#### WRITTEN PROBLEM 1
Transcribe the passage on mobile app support from "This is why" to "with the customer.".
#### WRITTEN PROBLEM 2
In the passage on mobile app support, what product do the best mobile apps use to help customers from within the app?

#### PAGE TEXT
───
No matter how comprehensively helpful those pages are, this is still inconvenient for the app user – and convenience should be your watchword when it comes to designing mobile app CX. (Convenience, after all, is perhaps the key selling point for interacting with businesses via a mobile app.)
What’s more, once your user has left your app, they’re less likely to come back to it and continue their journey than a user who never had to leave it in the first place.
This is why the best mobile apps are embracing tech that allows them to seamlessly help customers from within their app.
They’re offering their users the opportunity to connect with company reps on their own terms via their preferred channels. Users can get face-to-face time with agents through in-app video chat for more empathetic, less anxious encounters. And agents can see exactly what the customer is seeing and highlight important buttons and fields to help them along their digital journeys.
The best mobile apps are even redefining what support means in real-world situations, allowing users to easily access their mobile device’s camera to give technicians a view into their hardware as if they were at the location right there with the customer.
But how exactly are they doing all that? Drum roll please…
They’re doing all that cool stuff with Glance Mobile App Share. (Bet you didn’t see that coming.)
Give your users in-app guidance (and your designers an in-app education)
───
#### GIVEN ENTRIES
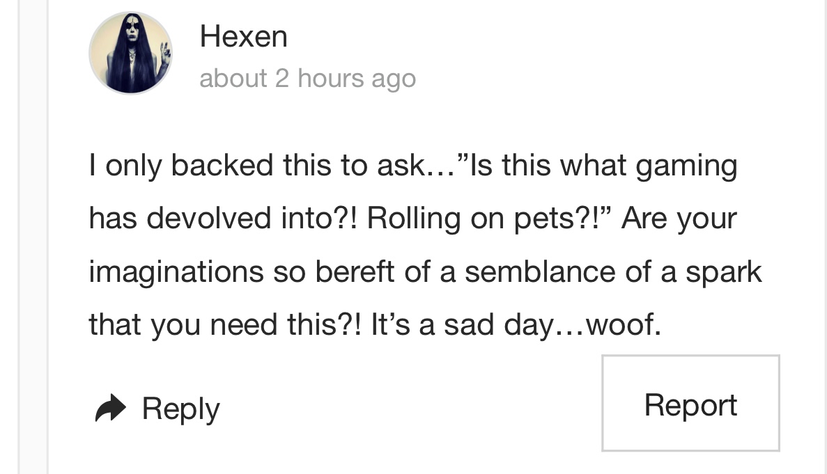The image size is (827, 474).
Task: Click the word 'devolved' in the comment
Action: tap(210, 219)
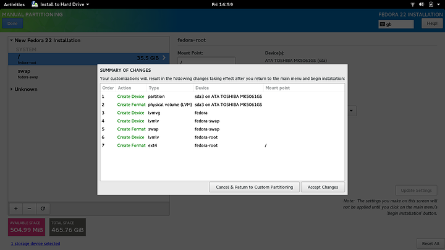Image resolution: width=445 pixels, height=250 pixels.
Task: Expand the Unknown partitions group
Action: [x=12, y=89]
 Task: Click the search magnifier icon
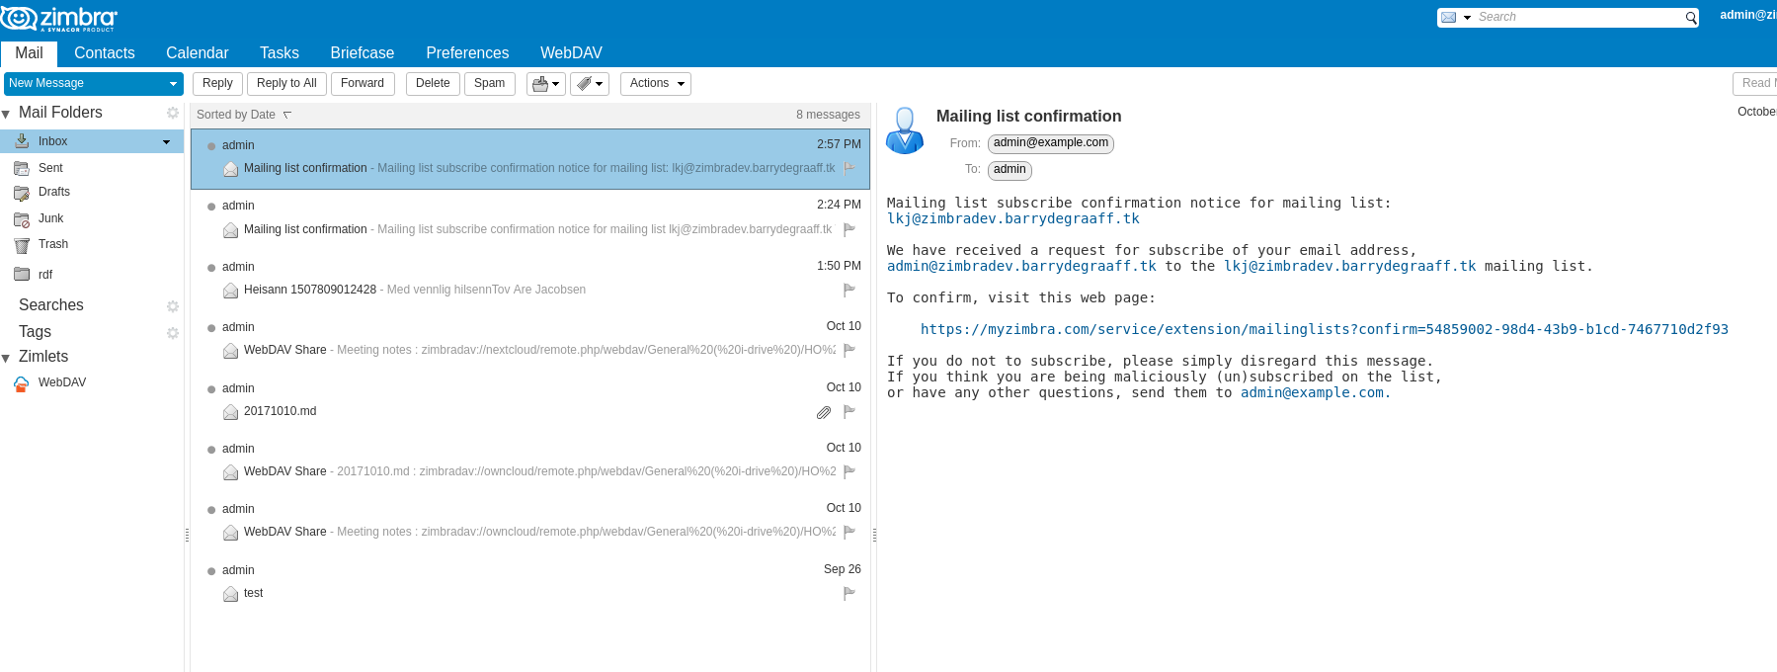click(x=1691, y=18)
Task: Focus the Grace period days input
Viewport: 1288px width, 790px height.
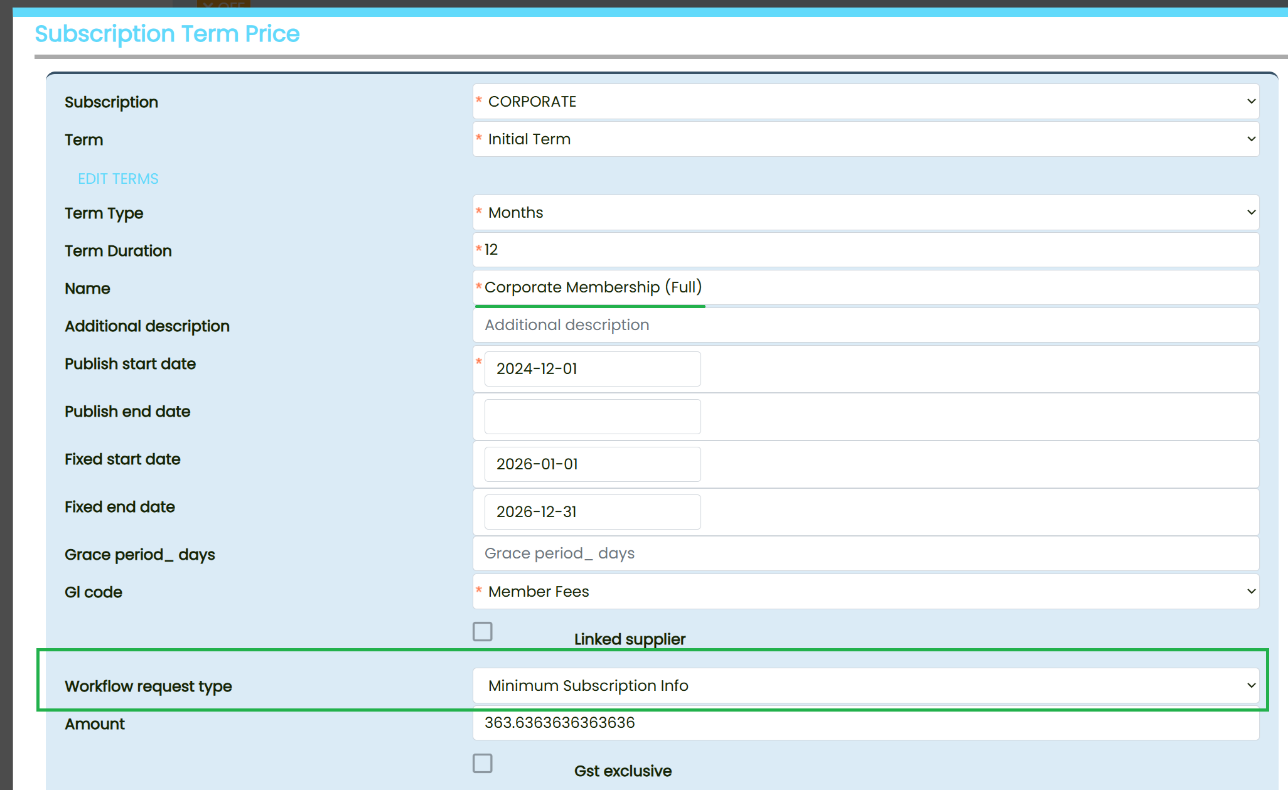Action: [865, 553]

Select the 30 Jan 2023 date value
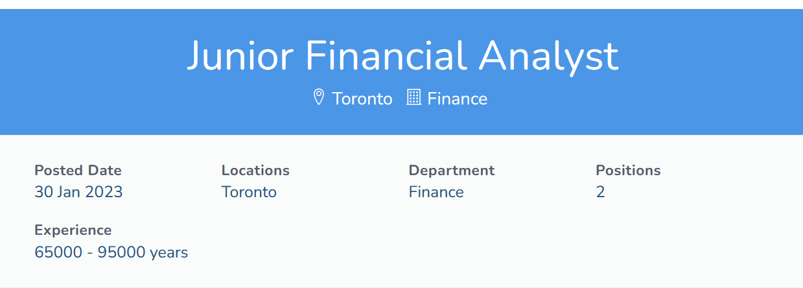coord(78,192)
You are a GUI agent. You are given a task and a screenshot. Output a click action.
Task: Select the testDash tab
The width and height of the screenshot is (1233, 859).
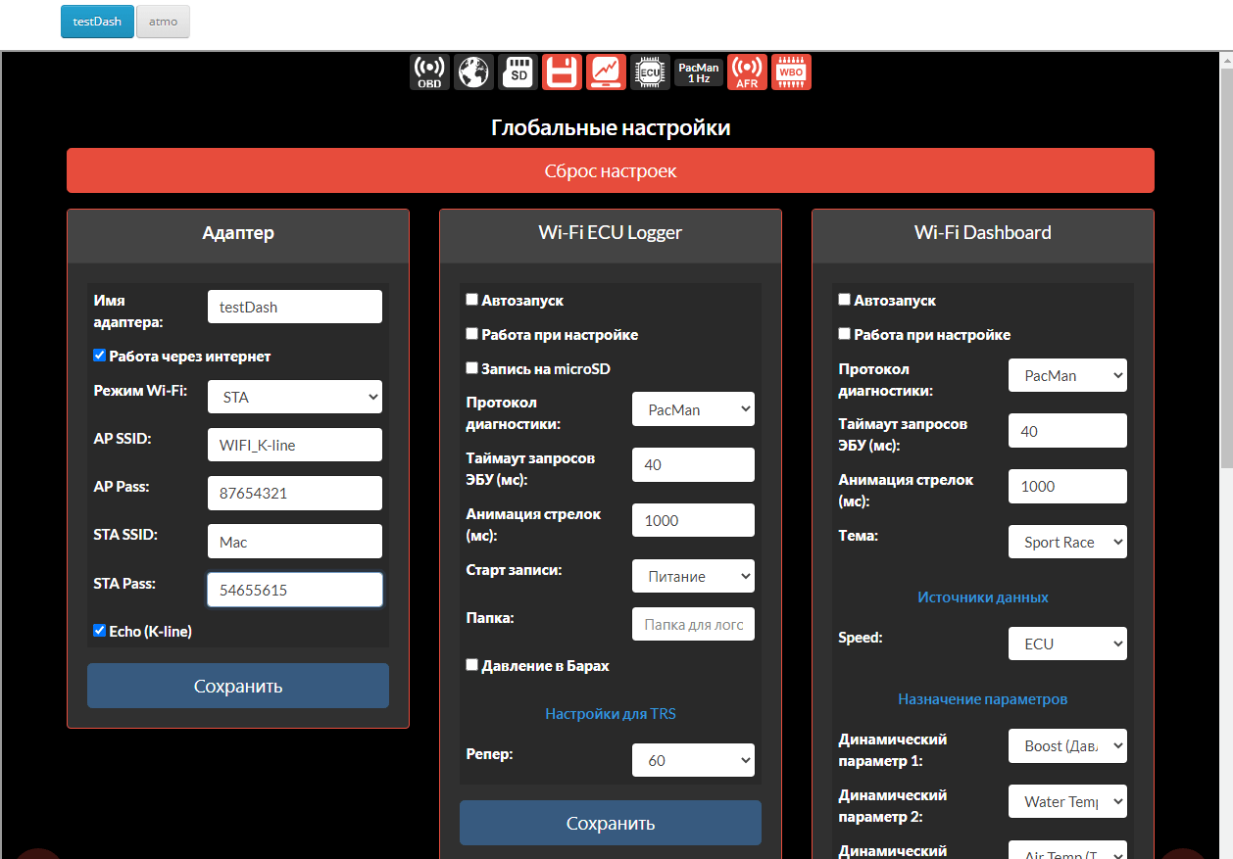(x=97, y=22)
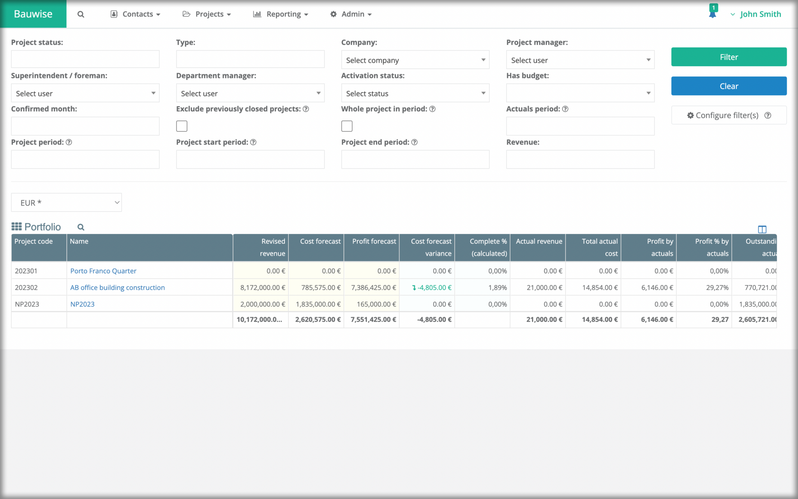This screenshot has height=499, width=798.
Task: Click the column layout icon above the table
Action: (762, 229)
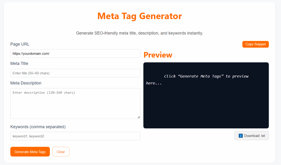
Task: Click the Meta Description label
Action: 26,83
───
#### OUTPUT 1
This is why the best mobile apps are embracing tech that allows them to seamlessly help customers from within their app.
They’re offering their users the opportunity to connect with company reps on their own terms via their preferred channels. Users can get face-to-face time with agents through in-app video chat for more empathetic, less anxious encounters. And agents can see exactly what the customer is seeing and highlight important buttons and fields to help them along their digital journeys.
The best mobile apps are even redefining what support means in real-world situations, allowing users to easily access their mobile device’s camera to give technicians a view into their hardware as if they were at the location right there with the customer.

#### OUTPUT 2
Glance Mobile App Share.